Photo : Tiré de TicArtToc #8. Artistes et penseurs autochtones remplissent les pages du huitième numéro de TicArtToc, une revue consacrée à «la diversité dans les arts et la culture à Montréal», lancée cette semaine par Diversité artistique Montréal (DAM).
http://ici.radio-canada.ca/espaces-autochtones

La légende des oiseaux qui ne savaient plus voler
Christine Sioui Wawanoloath (1)

[Extrait] 

Au début, les oiseaux verts les avaient laissés faire. Ils avaient même offert aux oiseaux jaunes de les aider. Ils voulurent également leur apprendre à voler car, d’après leurs enseignements, tous les oiseaux étaient égaux et libres et devaient cohabiter en paix. Les oiseaux jaunes ne voulaient pas voler. Tout ce qu’ils voulaient, c’était rapporter le plus de feuilles possible au continent jaune. Lorsqu’ils virent que les oiseaux jaunes venaient de plus en plus nombreux et qu’ils décimaient les arbres, les oiseaux verts comprirent qu’il y avait du danger à les laisser occuper leur continent.
     Les oiseaux verts essayèrent de repousser les oiseaux jaunes. Ce fut peine perdue. Les oiseaux jaunes étaient bien trop armés avec leurs filets et leurs esclaves volants. Des milliers d’oiseaux verts moururent aux champs de bataille. D’autres succombèrent aux maladies apportées par les oiseaux jaunes, maladies qu’ils ne pouvaient pas guérir par leurs plantes. À cela s’ajouta la famine quand leurs réserves de vivres étaient saccagées. Un groupe d’oiseaux verts s’enfuit vers le nord, au-delà des montagnes. 
     Après de longues années, la paix fut rétablie. La défaite des oiseaux verts était complète. Dorénavant, les oiseaux jaunes formaient un groupe bien supérieur en nombre à celui des oiseaux verts. Néanmoins, les oiseaux jaunes leur laissèrent encore la possibilité de vivre plus ou moins comme ils l’avaient toujours fait.
    Mais rien n’était plus comme avant pour les oiseaux verts. Au contact des oiseaux jaunes, leur mode de vie avait considérablement changé. Par exemple, les oiseaux jaunes leur avaient envoyé les Jaunes Meilleurs qui étaient les gardiens de la croyance de Jaune Suprême. Les Jaunes Meilleurs étaient chargés d’apprendre aux oiseaux verts qu’il était fou de croire en deux Créateurs. Ils affirmaient que les compagnes devaient se limiter à pondre des œufs en silence. De plus, ils disaient que tous devaient obéir et être soumis au représentant Jaune Brillant, l’empereur qui veillait à leurs besoins et qui déciderait de tout pour eux. 
     Les oiseaux verts avaient terriblement souffert au cours des interminables guerres contre les oiseaux jaunes. Ils avaient perdu, entre autres, la joie de vivre qui les caractérisait si bien par leurs chants et leurs danses dans le ciel. Les grands sages, mâles et femelles, avaient succombé depuis longtemps aux maladies et surtout, à la peine qu’ils avaient eue de ne pas avoir réussi à garder la paix. Les enseignements des Créateurs avaient plus ou moins péri avec eux. Maintenant, les oiseaux verts s’en souvenaient à peine. Quant aux chants et aux danses, les Jaunes Meilleurs les avaient formellement interdits sous peine de la corde à patte, un châtiment qui avait pour but de retenir un oiseau prisonnier au sol. 

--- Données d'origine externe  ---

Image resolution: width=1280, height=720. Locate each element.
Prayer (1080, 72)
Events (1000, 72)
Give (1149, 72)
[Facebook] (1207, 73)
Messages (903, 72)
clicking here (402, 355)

     La vie des oiseaux verts se limitaient donc à faire l’échange de fruits et de feuilles décoratives que convoitaient les oiseaux jaunes. Bientôt, on ne put trouver ces denrées que dans les endroits les plus reculés du continent. Comme les oiseaux verts étaient les seuls à connaître le territoire et comme ils apportaient des fruits et des feuilles décoratives aux oiseaux jaunes, ceux-ci les laissèrent relativement libres de circuler partout. 

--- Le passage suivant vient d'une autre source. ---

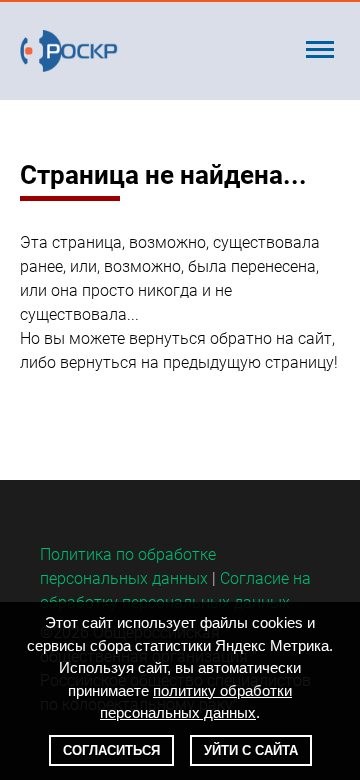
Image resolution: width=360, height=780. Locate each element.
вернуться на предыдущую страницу (197, 362)
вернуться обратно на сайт (230, 338)
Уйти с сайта (251, 750)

     En échange des marchandises tant convoitées, les oiseaux jaunes donnaient aux oiseaux verts des petites fleurs roses sucrées et séchées que l’on nommait les karies. Celles-ci poussaient en abondance sur le continent bleu. Les oiseaux jaunes donnaient aussi aux oiseaux verts de petites graines noires, le bribri, qui poussaient en abondance sur le continent jaune. Une fois avalées, ces petites graines produisaient un effet hilarant. Ceux qui en prenaient se sentaient soudainement très joyeux. Ils en prenaient donc davantage. Cependant, le bribri consommé en trop grande quantité produisait l’effet contraire. Les oiseaux devenaient tristes, puis coléreux et soupçonneux. Ils finissaient généralement par se battre entre eux à coups de griffes et de becs. On assistait alors à «la grande volée». Les plumes volaient partout et certains en sortaient très amochés et même handicapés par la perte d’un œil ou d’une aile à jamais brisée. 
     Les compagnes avaient gardé leur bon sens, mais elles devaient toujours rester au nid pour prendre soin des poussins. Quand elles essayaient de raisonner avec les oiseaux mêles à propos de leur comportement, ils se moquaient d’elles. Les mâles rappelaient à leurs compagnes qu’elles n’avaient rien à dire et qu’elles devaient se contenter de pondre et de faire le nid. D’ailleurs, les oiseaux jaunes qui s’occupaient de troquer la marchandise ne le faisaient qu’avec les oiseaux verts mâles. Ceux-ci avaient donc le contrôle sur tout. Il était loin le temps où les oiseaux verts, mâles et femelles, vivaient ensemble en harmonie se relayant pour couver les œufs et pour aller chercher la nourriture. Désormais, les femelles devaient attendre que le mâle rapporte la nourriture au nid. Elles se consolaient un peu en croquant les karies sucrées et, comme elles ne bougeaient pas beaucoup, elles se mirent à engraisser. 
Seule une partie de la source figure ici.